Action item:
Begin at the line with "Viewport: 1456px width, 819px" and set down each line exactly until the listing ends. Images stay out.

Source material:

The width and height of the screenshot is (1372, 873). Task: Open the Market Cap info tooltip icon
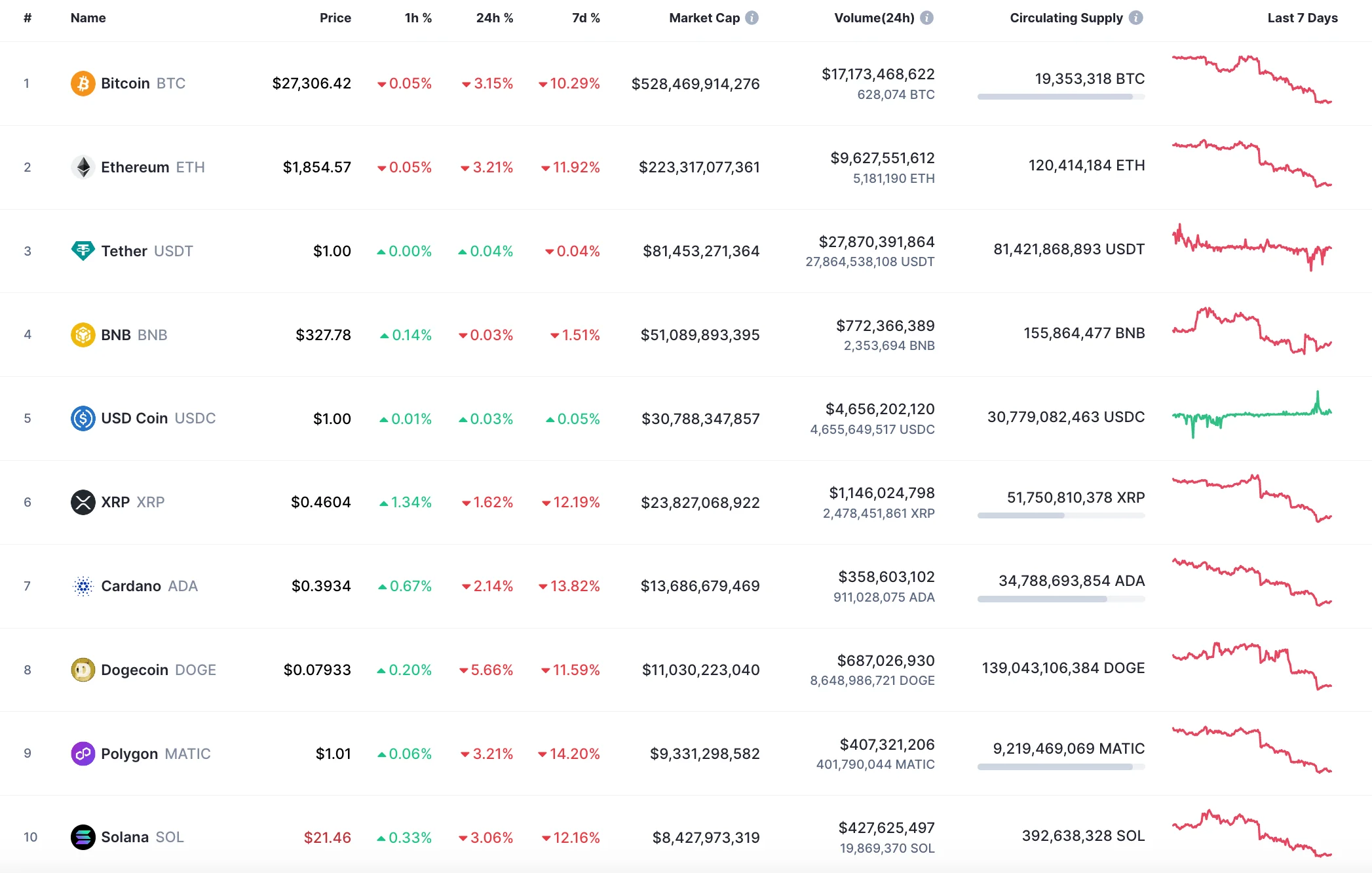(751, 18)
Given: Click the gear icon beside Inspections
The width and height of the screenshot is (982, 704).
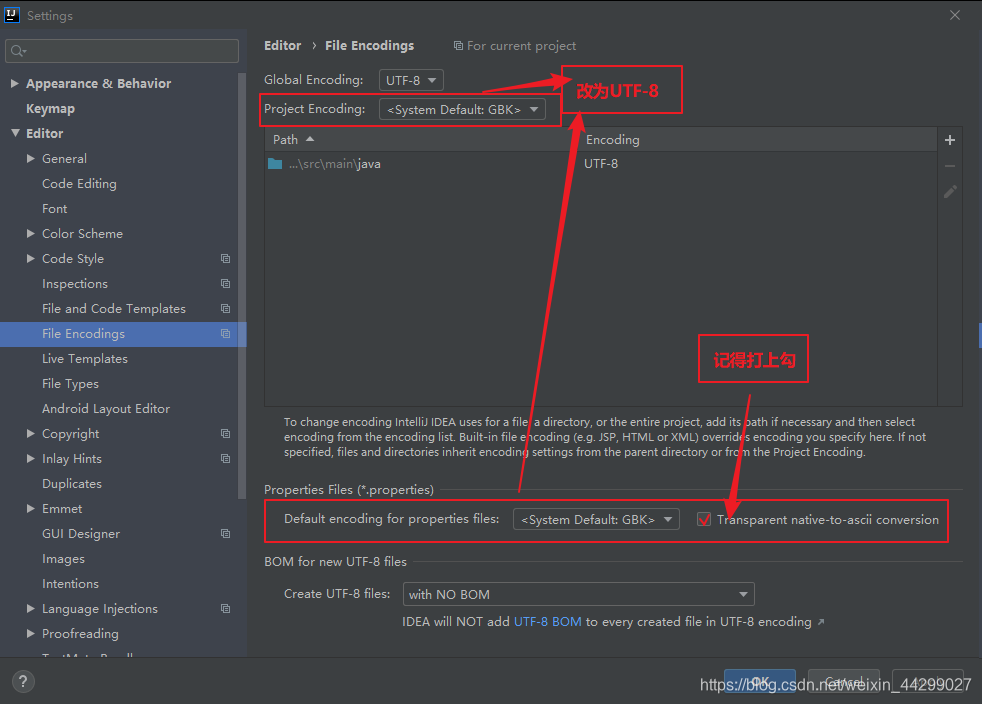Looking at the screenshot, I should (x=224, y=283).
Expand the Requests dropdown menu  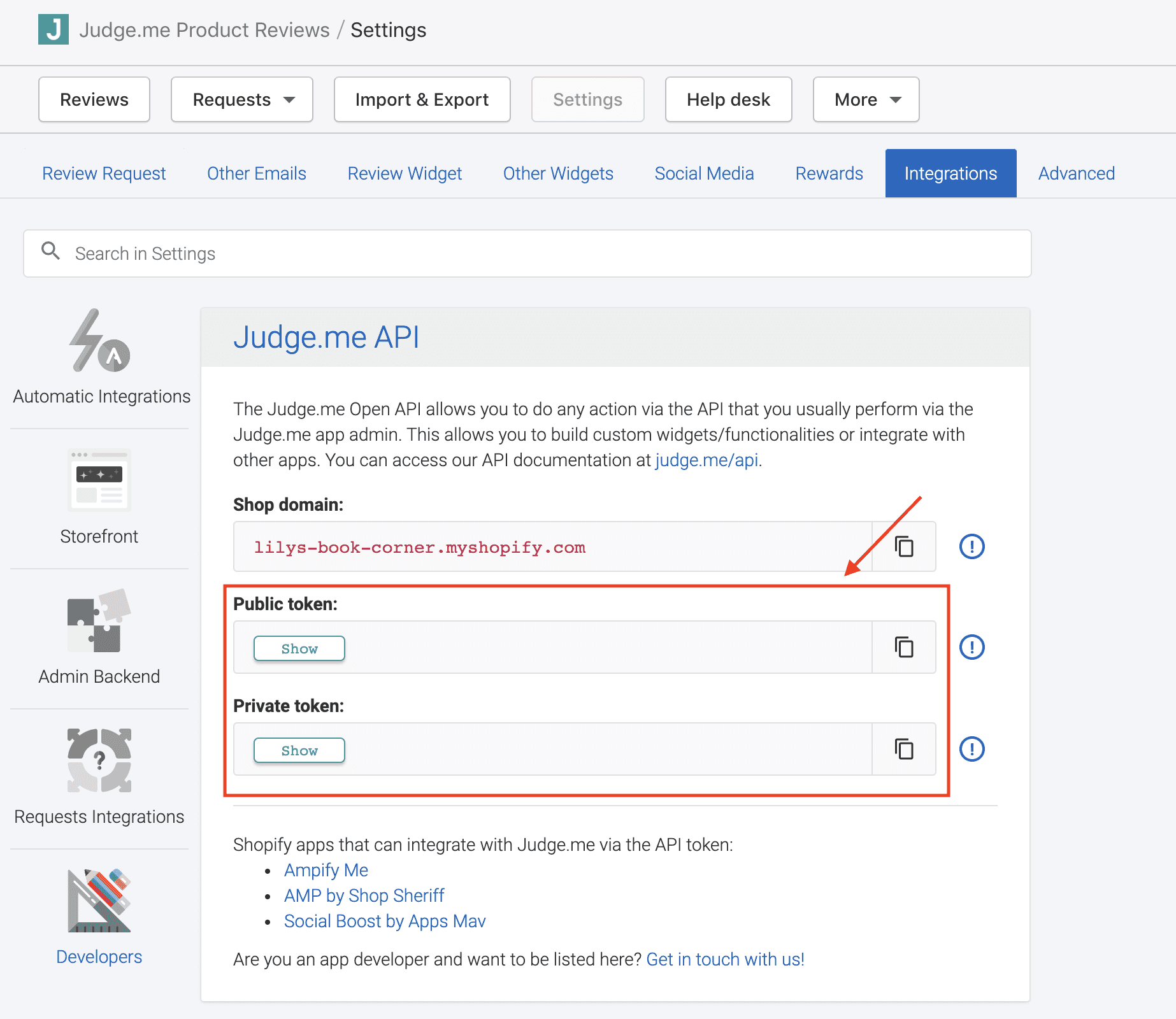[242, 100]

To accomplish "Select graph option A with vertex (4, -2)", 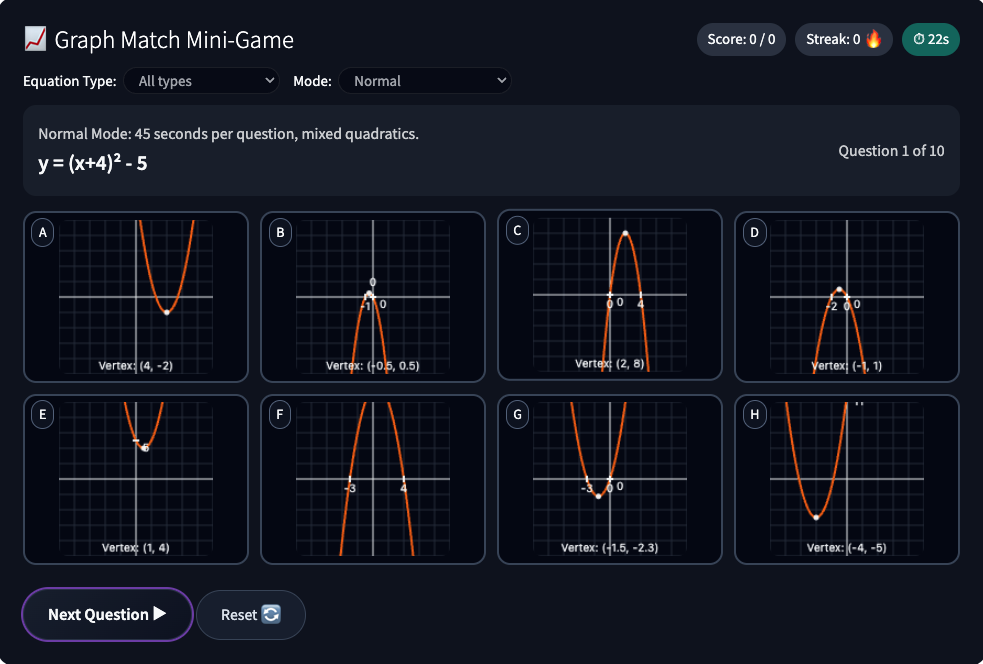I will (136, 296).
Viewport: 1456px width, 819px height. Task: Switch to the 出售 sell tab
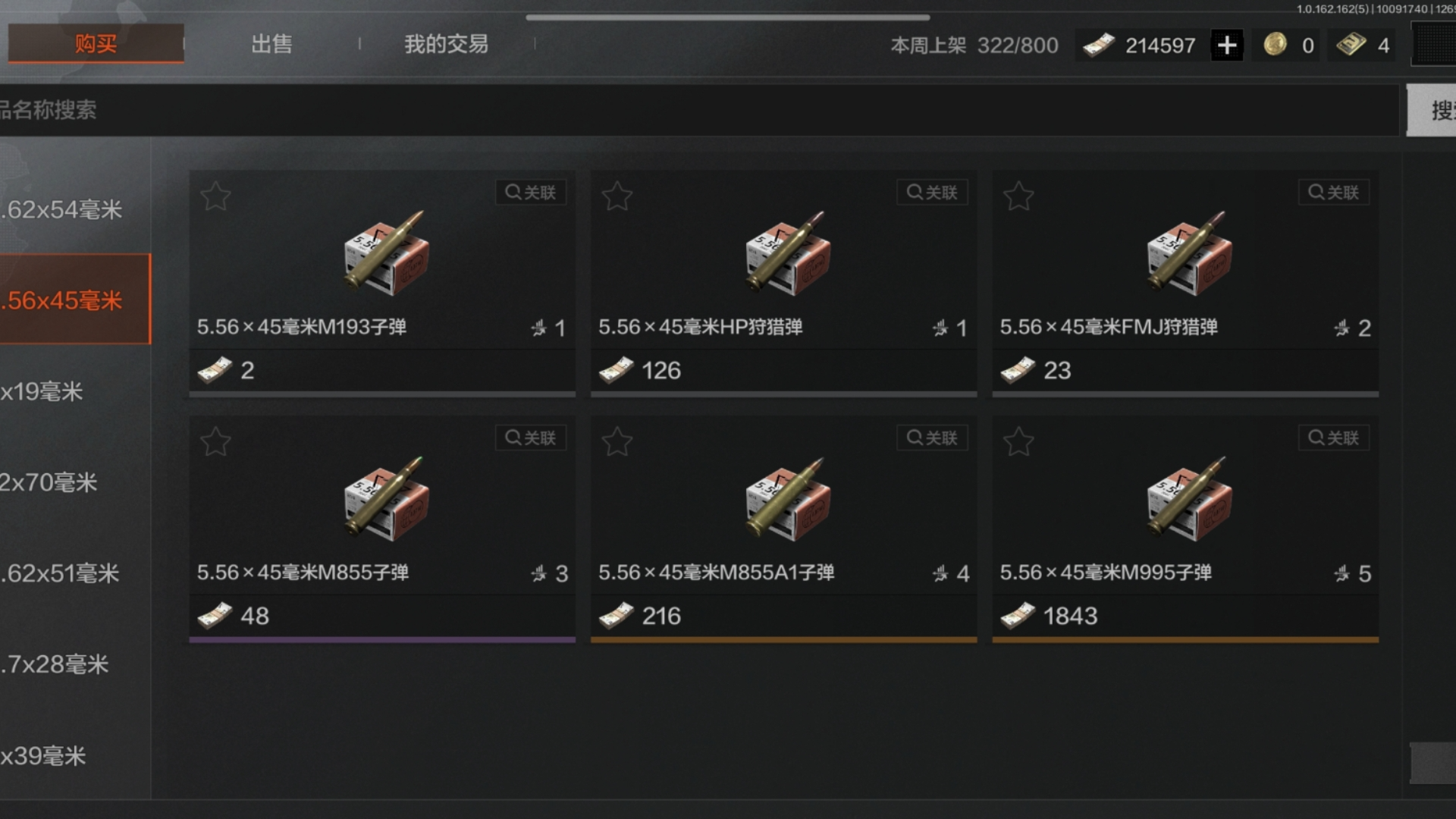pos(271,44)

Answer space:
Viewport: 1456px width, 819px height. Task: Switch to the 出售 sell tab
pos(271,44)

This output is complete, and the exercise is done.